** Work instruction **
Although the data below holds other lines too, output only those from the line with "1376 (40, 2564)" up to and including the line with "[支付寶] (789, 2309)", exactly as they appear.

** The data **
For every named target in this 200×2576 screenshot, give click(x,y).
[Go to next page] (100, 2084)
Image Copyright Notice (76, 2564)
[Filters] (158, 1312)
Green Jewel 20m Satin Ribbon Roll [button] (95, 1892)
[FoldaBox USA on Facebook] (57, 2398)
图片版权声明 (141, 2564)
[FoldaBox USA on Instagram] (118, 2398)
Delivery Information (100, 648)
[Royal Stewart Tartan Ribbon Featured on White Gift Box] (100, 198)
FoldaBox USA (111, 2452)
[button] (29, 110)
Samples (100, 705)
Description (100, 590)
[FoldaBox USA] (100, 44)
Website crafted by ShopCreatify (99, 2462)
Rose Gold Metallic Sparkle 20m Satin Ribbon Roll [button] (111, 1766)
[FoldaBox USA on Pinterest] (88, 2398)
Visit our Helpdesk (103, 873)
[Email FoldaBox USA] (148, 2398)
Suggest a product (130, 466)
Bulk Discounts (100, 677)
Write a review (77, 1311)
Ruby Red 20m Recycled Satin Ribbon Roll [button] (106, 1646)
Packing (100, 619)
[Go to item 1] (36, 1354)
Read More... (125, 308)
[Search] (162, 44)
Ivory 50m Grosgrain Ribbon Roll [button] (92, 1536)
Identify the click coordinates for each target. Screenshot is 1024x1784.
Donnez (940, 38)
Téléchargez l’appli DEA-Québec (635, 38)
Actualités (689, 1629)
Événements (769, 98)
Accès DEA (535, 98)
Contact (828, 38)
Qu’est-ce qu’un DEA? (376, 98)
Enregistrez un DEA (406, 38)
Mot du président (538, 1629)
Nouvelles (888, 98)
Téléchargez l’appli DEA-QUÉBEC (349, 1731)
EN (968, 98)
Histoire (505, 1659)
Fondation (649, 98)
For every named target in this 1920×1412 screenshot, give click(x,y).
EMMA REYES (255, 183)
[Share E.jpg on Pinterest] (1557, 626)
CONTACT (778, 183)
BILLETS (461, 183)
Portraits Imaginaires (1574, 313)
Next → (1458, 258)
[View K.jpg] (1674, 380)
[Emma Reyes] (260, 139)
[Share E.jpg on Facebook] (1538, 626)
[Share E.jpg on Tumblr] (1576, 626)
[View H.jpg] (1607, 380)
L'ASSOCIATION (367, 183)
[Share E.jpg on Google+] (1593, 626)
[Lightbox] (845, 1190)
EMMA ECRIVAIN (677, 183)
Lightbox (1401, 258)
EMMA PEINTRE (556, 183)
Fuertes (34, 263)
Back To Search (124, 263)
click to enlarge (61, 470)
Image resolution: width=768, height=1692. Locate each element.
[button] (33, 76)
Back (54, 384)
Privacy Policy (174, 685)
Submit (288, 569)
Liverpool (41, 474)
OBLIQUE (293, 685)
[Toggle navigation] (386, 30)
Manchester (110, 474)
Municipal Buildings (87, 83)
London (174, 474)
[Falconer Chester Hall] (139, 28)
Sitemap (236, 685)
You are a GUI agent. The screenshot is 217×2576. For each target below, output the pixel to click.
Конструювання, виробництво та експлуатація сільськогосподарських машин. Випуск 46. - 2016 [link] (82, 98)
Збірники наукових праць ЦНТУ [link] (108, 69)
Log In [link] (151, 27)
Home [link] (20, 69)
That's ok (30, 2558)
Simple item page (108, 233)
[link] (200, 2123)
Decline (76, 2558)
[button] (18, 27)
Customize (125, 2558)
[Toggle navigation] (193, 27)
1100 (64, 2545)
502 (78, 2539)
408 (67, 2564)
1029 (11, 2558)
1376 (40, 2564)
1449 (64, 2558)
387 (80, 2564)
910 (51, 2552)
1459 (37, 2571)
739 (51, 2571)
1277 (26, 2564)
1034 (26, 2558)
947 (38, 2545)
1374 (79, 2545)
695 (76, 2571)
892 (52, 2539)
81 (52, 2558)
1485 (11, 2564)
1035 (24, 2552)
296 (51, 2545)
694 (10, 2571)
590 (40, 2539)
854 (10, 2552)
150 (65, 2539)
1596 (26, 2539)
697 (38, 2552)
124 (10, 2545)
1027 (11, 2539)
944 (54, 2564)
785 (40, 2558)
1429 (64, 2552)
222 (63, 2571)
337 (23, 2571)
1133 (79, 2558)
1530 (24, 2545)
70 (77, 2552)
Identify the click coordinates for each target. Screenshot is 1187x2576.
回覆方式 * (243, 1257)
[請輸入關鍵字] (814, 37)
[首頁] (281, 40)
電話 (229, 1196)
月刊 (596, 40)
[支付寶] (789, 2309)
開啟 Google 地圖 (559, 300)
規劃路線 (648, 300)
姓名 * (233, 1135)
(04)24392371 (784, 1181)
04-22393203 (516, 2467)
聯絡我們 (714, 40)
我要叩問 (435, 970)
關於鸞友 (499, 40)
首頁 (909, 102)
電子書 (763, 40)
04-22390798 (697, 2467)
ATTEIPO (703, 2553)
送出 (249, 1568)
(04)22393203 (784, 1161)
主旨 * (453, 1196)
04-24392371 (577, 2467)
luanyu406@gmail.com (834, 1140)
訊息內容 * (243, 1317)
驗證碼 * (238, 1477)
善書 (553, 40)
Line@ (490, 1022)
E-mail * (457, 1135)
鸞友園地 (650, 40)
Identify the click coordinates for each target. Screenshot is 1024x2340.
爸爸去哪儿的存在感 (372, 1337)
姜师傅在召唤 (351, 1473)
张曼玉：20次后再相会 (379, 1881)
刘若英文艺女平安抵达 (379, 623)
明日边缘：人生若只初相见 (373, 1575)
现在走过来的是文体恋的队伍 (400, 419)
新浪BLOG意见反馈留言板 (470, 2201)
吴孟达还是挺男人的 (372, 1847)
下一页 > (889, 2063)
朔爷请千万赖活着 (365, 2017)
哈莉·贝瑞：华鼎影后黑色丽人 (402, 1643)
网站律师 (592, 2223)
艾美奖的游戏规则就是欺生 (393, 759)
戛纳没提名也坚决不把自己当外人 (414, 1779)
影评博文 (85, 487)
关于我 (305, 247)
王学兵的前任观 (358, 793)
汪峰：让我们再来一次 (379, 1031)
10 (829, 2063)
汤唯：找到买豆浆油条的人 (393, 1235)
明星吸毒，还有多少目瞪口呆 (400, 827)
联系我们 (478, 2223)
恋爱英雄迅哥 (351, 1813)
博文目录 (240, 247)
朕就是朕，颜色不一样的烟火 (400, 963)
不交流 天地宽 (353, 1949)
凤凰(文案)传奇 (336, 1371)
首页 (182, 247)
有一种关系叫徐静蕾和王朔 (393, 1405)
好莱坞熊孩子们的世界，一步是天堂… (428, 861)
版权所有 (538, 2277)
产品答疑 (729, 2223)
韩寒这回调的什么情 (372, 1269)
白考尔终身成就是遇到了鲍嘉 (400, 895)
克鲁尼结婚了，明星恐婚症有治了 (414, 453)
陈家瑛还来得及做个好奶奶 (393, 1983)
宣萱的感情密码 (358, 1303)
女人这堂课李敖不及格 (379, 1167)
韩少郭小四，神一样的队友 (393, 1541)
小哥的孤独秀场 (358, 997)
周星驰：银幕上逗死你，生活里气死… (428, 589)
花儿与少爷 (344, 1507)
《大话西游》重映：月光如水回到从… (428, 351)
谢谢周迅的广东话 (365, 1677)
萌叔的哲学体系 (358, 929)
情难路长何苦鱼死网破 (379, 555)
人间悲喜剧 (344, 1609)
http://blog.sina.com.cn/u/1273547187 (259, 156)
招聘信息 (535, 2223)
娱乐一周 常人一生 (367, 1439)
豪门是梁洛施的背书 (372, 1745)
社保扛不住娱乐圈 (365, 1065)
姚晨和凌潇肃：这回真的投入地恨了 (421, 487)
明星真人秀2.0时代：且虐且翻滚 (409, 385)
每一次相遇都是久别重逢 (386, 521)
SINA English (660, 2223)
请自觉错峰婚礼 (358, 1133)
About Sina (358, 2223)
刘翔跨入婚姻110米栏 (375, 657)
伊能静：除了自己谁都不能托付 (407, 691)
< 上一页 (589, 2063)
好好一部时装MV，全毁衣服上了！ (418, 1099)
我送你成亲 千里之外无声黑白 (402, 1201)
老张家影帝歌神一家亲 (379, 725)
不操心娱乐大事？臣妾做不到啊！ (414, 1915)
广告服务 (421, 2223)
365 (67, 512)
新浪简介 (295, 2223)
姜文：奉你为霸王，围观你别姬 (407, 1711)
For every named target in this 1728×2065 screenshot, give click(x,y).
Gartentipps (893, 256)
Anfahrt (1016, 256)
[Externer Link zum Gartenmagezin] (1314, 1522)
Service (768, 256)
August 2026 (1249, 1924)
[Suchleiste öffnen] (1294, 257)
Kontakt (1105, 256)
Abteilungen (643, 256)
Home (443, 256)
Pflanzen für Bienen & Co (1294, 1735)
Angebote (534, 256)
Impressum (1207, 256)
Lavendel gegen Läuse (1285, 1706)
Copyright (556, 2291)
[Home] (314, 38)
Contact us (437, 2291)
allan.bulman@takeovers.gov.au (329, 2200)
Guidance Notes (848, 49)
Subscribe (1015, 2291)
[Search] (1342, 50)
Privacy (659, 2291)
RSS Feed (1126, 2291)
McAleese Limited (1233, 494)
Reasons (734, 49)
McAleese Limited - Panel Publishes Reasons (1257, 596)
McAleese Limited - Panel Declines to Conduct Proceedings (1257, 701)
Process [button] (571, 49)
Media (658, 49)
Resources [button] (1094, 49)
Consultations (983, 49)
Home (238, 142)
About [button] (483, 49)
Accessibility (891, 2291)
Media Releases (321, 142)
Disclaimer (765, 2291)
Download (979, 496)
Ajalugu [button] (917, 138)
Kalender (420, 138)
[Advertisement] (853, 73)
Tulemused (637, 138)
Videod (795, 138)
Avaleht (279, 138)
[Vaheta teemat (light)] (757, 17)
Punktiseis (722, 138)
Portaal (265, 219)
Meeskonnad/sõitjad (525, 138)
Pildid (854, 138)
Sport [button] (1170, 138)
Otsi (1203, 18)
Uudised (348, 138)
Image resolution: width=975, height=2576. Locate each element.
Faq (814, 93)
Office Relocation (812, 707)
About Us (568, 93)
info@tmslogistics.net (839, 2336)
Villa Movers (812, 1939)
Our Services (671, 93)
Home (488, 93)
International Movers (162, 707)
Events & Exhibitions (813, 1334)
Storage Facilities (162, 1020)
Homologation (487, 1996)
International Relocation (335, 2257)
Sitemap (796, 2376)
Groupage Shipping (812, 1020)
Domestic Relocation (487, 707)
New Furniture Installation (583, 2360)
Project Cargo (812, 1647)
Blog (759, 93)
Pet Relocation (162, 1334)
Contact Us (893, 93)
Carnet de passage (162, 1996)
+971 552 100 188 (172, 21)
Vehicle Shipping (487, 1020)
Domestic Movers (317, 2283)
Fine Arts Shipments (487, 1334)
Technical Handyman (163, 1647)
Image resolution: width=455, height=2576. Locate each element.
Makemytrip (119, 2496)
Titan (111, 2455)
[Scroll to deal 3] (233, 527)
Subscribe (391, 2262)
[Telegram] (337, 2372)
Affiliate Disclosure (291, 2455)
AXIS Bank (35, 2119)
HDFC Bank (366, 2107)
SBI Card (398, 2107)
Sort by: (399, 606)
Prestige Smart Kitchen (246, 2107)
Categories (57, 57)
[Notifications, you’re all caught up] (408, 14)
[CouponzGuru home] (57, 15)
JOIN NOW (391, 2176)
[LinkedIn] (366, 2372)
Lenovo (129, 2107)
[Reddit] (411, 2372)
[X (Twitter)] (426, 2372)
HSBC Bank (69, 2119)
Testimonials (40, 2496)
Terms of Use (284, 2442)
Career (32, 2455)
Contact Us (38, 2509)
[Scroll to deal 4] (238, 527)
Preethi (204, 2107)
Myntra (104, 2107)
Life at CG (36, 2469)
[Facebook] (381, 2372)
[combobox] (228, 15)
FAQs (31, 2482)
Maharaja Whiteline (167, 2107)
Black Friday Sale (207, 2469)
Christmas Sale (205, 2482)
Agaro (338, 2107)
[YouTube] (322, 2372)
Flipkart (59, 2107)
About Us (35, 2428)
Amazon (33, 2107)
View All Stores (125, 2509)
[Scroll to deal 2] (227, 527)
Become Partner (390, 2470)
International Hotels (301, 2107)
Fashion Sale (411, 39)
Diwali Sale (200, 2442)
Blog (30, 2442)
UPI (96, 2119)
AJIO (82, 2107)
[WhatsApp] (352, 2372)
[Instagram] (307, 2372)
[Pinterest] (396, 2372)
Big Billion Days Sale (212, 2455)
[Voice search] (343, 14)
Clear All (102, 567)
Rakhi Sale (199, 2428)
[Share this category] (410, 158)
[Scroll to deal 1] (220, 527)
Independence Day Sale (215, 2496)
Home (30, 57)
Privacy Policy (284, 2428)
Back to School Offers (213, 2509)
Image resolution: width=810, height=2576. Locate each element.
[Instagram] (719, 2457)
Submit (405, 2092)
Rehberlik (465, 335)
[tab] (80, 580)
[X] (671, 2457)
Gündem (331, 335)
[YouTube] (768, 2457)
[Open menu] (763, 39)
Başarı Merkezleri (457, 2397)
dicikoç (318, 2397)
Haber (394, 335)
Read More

** Exercise result **
1376 (40, 2564)
1449 (64, 2558)
387 (80, 2564)
910 (51, 2552)
1459 (37, 2571)
739 (51, 2571)
1277 (26, 2564)
1034 (26, 2558)
947 (38, 2545)
1374 (79, 2545)
695 (76, 2571)
892 (52, 2539)
81 (52, 2558)
1485 (11, 2564)
1035 (24, 2552)
296 (51, 2545)
694 (10, 2571)
590 (40, 2539)
854 (10, 2552)
150 (65, 2539)
1596 (26, 2539)
697 (38, 2552)
124 (10, 2545)
1027 (11, 2539)
944 (54, 2564)
785 (40, 2558)
1429 (64, 2552)
222 (63, 2571)
337 (23, 2571)
1133 (79, 2558)
1530 (24, 2545)
70 (77, 2552)
Identify the click coordinates for each target. Screenshot is 1187x2576.
回覆方式 * (243, 1257)
[請輸入關鍵字] (814, 37)
[首頁] (281, 40)
電話 (229, 1196)
月刊 (596, 40)
[支付寶] (789, 2309)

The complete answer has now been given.